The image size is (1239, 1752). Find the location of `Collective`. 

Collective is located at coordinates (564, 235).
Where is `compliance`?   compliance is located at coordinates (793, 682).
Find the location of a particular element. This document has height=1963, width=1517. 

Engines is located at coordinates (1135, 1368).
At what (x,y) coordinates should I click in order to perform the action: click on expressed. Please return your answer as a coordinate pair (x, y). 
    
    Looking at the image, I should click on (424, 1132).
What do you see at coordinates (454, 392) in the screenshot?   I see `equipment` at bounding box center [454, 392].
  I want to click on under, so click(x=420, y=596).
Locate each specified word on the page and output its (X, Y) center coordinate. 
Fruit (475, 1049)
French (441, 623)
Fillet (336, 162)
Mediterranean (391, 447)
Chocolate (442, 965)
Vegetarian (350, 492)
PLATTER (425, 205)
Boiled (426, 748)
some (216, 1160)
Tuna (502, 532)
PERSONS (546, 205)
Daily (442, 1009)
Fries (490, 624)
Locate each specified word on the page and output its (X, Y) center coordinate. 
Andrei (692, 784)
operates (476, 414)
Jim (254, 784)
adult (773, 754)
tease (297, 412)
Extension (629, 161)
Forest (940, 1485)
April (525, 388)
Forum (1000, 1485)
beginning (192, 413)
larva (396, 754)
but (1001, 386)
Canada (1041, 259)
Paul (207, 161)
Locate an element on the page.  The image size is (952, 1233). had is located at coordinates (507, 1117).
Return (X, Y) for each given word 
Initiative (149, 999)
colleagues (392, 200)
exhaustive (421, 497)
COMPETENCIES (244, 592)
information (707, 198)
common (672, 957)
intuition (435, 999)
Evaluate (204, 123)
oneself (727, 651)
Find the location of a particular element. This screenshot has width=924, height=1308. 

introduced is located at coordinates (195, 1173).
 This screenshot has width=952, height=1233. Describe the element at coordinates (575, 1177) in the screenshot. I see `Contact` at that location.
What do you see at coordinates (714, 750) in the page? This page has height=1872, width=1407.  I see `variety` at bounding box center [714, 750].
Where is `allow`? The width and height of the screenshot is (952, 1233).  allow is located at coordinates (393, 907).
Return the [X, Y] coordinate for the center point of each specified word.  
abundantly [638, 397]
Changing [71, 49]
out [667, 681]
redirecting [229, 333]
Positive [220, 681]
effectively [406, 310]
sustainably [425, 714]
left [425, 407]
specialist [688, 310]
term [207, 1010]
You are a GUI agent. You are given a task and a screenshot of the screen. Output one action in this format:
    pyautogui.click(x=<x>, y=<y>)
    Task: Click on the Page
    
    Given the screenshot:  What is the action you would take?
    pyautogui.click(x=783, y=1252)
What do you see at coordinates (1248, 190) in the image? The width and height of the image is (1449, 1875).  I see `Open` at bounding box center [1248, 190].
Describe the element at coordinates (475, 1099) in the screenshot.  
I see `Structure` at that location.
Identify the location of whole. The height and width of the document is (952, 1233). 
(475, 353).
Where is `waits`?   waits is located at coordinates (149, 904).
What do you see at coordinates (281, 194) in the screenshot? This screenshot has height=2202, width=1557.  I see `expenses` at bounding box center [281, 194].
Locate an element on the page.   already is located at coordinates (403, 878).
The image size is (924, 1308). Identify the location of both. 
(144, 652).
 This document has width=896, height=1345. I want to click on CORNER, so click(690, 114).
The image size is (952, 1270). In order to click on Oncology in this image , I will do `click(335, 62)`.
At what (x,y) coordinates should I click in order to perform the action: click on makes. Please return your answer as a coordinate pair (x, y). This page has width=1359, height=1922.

Your objective: Extract each line of the items above that contains the string "Identify". Matching is case-sensitive.

Task output:
Identify the location of whole. The height and width of the document is (952, 1233). 
The image size is (924, 1308). Identify the location of both. 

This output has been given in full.